Input for this task:

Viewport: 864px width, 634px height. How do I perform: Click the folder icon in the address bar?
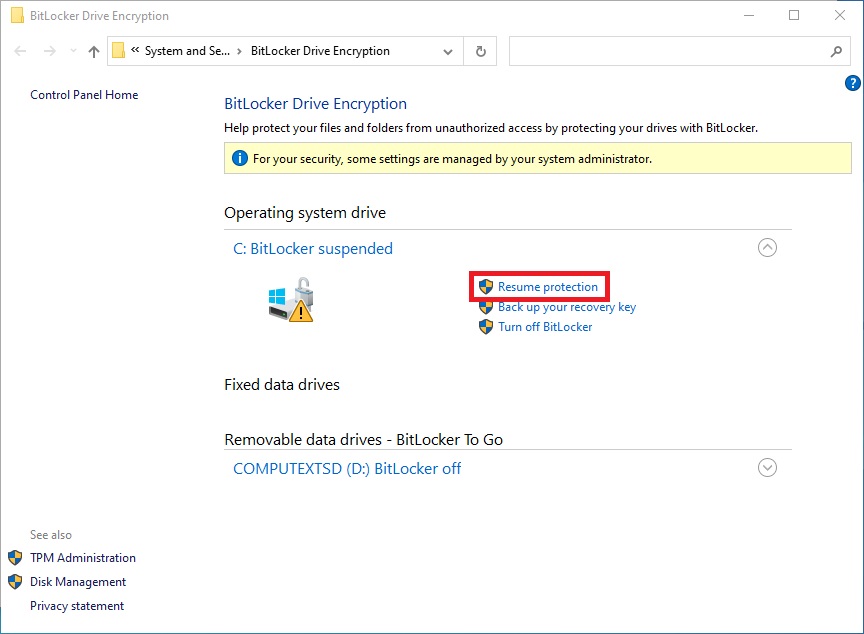(x=119, y=50)
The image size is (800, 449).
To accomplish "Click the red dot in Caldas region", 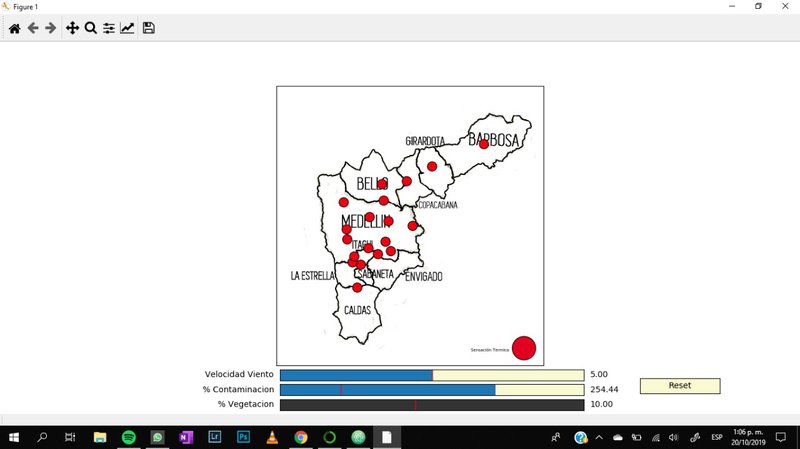I will point(357,288).
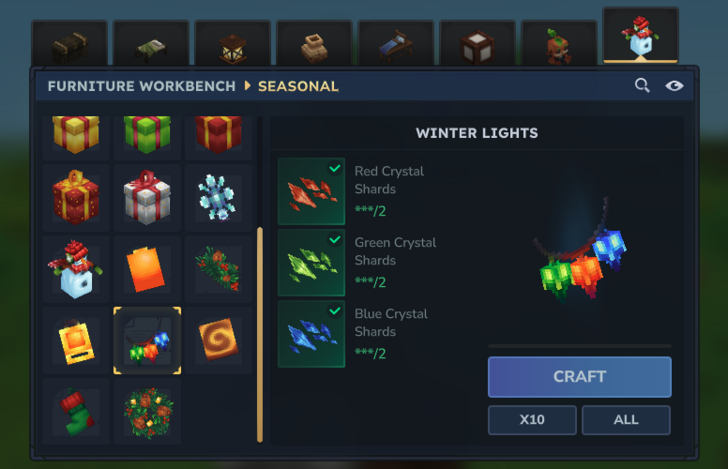Select the snowflake decoration recipe
This screenshot has width=728, height=469.
(218, 198)
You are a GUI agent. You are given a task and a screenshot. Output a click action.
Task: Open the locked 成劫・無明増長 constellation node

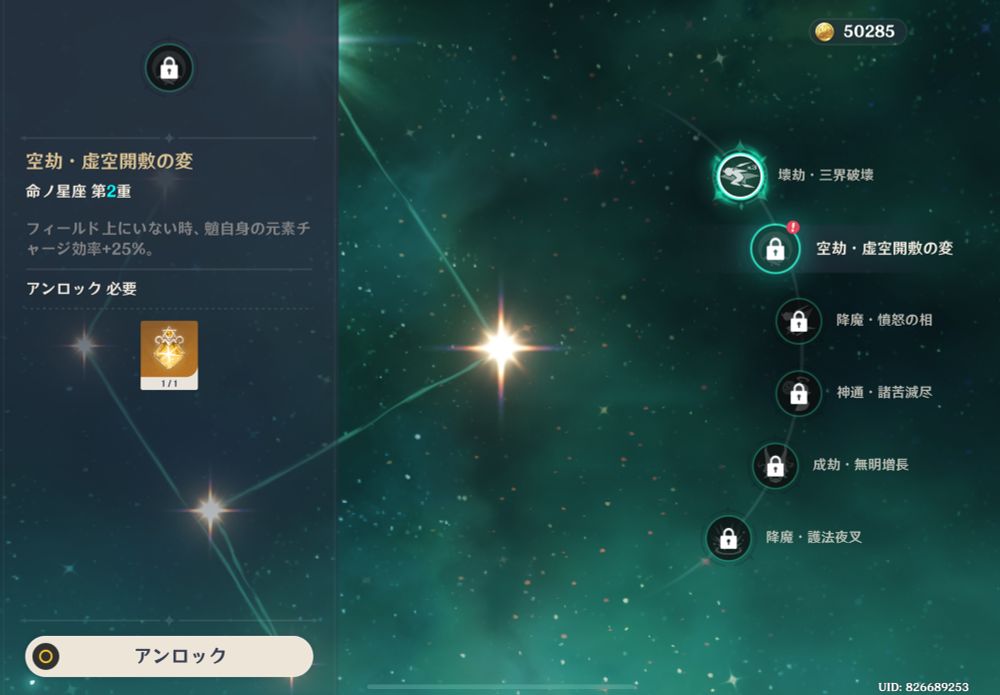click(x=775, y=465)
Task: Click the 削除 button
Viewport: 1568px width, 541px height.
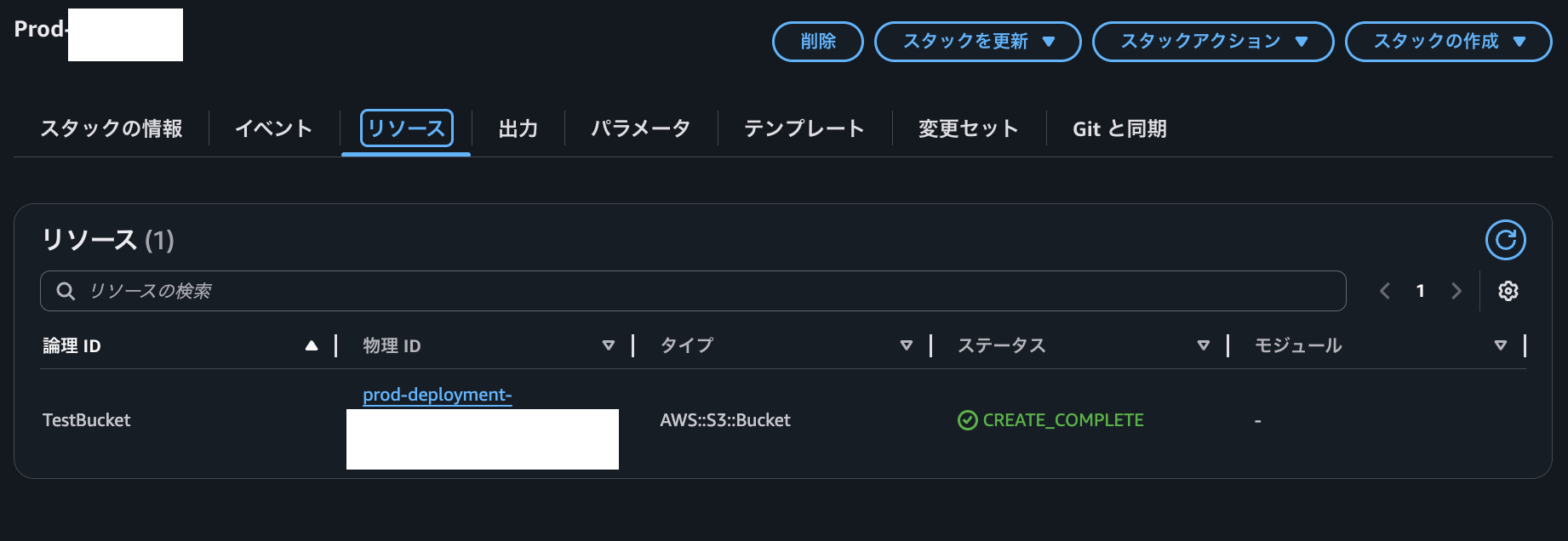Action: (816, 41)
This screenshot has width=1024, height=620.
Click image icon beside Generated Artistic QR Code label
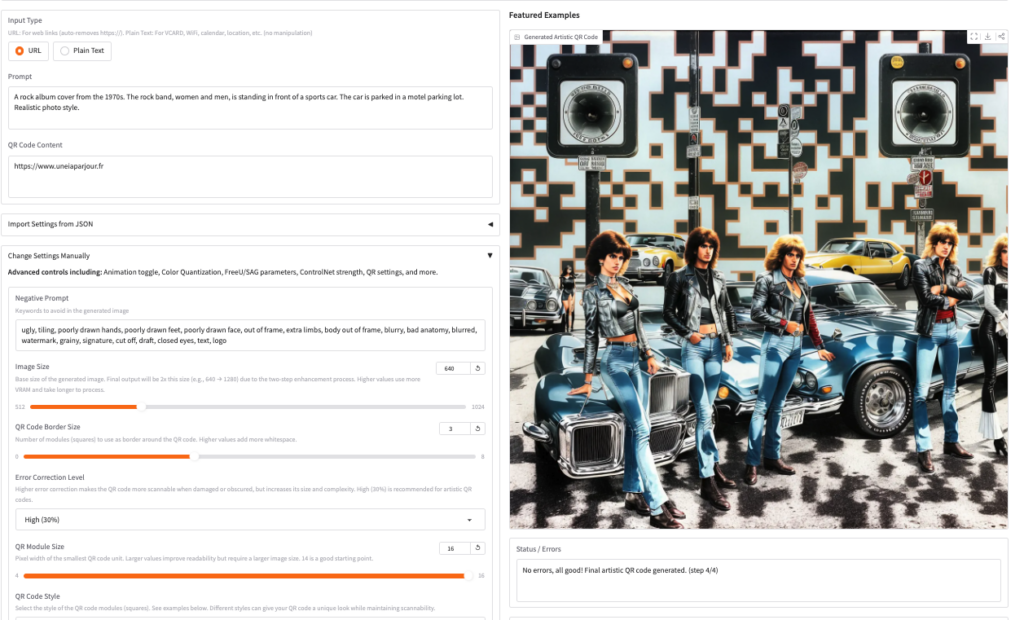point(517,37)
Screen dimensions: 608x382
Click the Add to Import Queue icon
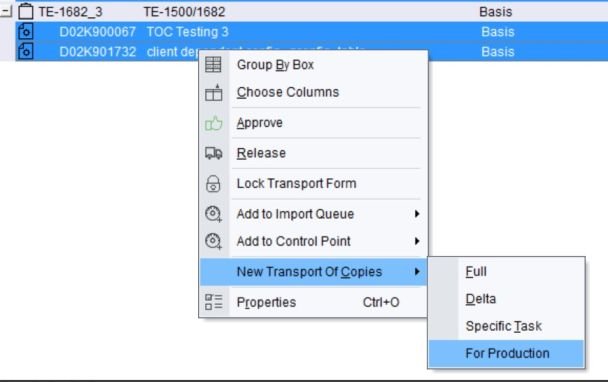point(213,214)
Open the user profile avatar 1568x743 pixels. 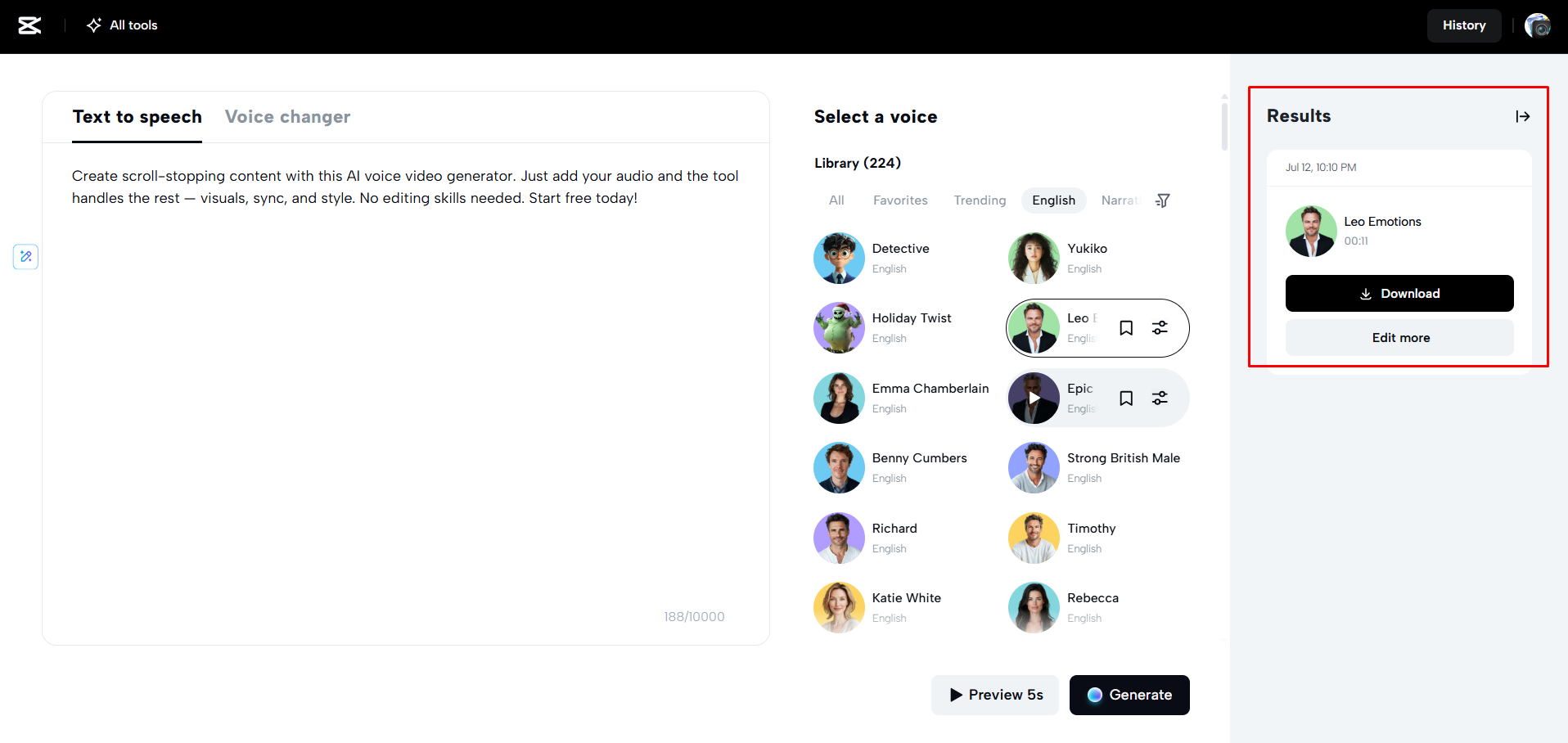click(1537, 25)
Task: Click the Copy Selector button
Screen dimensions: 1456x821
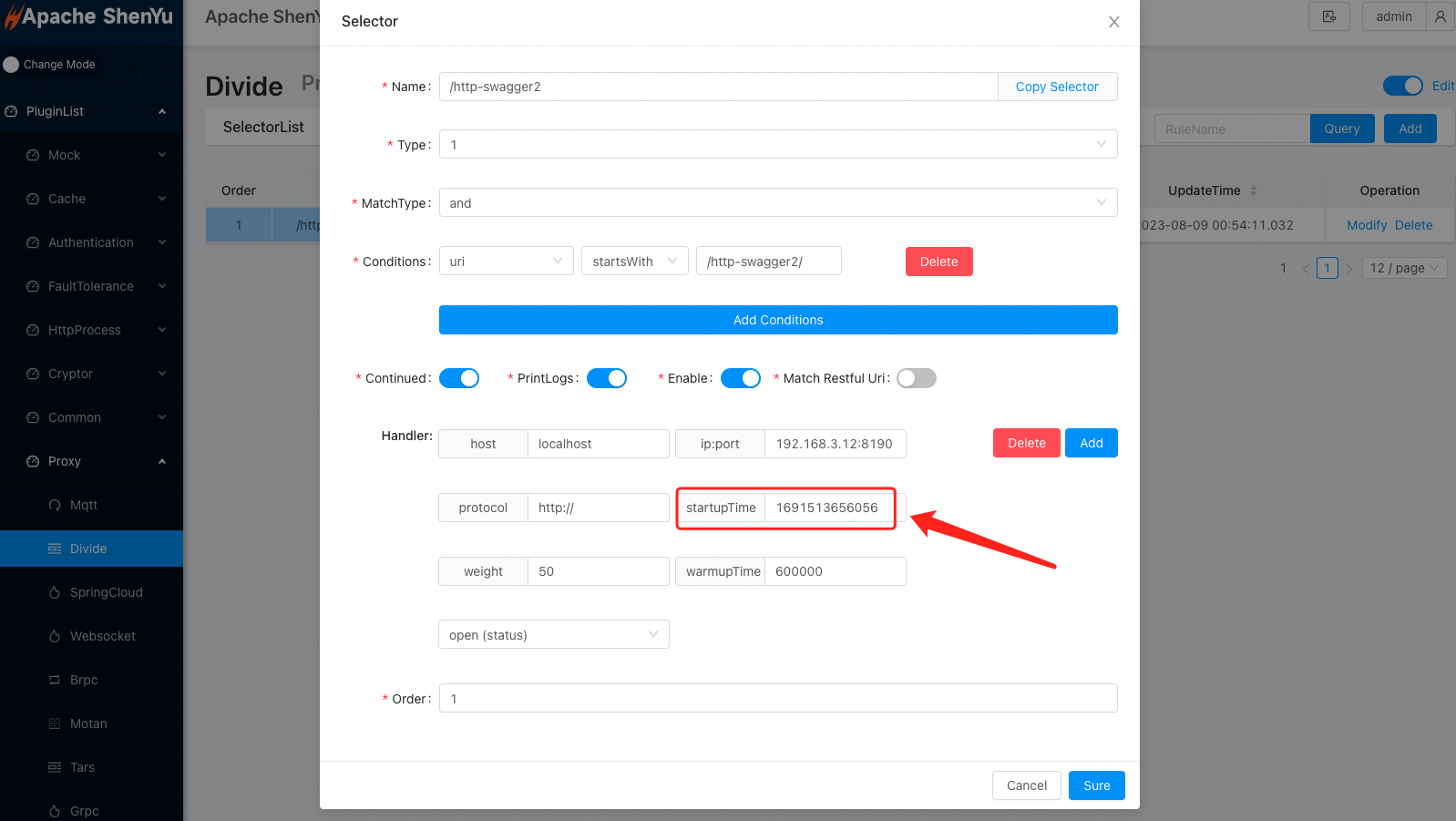Action: [x=1057, y=87]
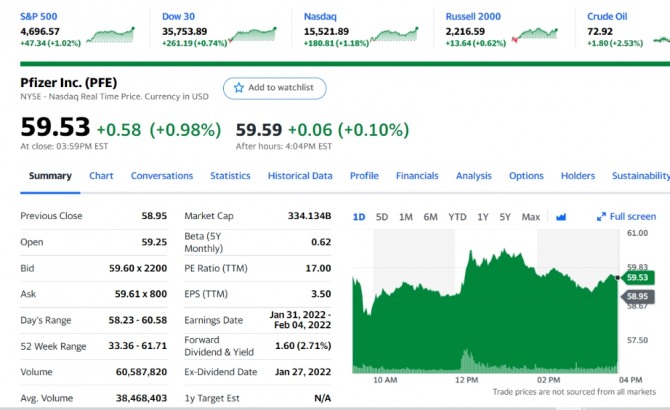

Problem: Each line above that has the word "button" should be copied.

Exercise response:
Task: Click the 削除 button
Task: Click the Copy Selector button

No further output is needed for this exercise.